**ABOUT THIS TASK:**
Across the entries below, how many lines contain the string "computer"? Give only the count.

(Stored dataset items)
──────────────────────────────
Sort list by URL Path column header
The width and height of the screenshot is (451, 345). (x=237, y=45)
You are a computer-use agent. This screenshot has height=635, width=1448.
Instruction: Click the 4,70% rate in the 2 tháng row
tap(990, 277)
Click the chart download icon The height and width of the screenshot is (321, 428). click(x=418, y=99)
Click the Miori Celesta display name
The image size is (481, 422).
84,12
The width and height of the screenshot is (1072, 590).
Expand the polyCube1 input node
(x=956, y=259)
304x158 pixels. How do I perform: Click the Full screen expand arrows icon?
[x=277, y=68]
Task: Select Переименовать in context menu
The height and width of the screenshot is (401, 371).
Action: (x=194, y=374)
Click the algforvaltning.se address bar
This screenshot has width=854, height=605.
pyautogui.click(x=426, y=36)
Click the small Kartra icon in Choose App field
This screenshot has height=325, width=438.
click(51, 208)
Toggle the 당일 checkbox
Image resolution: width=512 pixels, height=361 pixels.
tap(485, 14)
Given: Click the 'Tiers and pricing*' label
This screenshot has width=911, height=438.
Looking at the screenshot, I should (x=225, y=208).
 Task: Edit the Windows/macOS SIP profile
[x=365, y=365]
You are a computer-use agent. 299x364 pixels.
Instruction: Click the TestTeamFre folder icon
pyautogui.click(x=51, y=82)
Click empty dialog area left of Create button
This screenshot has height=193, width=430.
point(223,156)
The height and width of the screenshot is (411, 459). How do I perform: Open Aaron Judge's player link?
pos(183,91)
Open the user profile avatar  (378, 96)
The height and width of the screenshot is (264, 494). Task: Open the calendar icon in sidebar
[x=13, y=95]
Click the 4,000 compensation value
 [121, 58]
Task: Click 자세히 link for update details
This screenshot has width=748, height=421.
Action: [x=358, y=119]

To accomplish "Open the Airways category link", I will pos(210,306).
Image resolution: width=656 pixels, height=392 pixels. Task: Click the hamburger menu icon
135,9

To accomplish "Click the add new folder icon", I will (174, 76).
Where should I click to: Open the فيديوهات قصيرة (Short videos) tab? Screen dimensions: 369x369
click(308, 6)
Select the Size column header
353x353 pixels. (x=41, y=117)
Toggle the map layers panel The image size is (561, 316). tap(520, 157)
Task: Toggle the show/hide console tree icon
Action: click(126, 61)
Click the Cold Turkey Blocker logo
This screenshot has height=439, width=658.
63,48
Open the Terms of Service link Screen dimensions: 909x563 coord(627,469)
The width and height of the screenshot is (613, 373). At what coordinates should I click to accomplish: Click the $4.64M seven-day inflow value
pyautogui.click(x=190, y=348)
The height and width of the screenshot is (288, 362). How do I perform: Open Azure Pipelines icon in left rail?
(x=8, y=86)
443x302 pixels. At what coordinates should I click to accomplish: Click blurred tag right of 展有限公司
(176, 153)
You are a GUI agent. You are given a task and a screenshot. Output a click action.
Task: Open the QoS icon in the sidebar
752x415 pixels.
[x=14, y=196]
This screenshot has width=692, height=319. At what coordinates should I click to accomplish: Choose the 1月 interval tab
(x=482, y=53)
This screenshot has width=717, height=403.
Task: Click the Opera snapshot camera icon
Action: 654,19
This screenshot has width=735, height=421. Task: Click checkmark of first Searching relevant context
──────────────────────────────
**COMPLETED TASK:**
2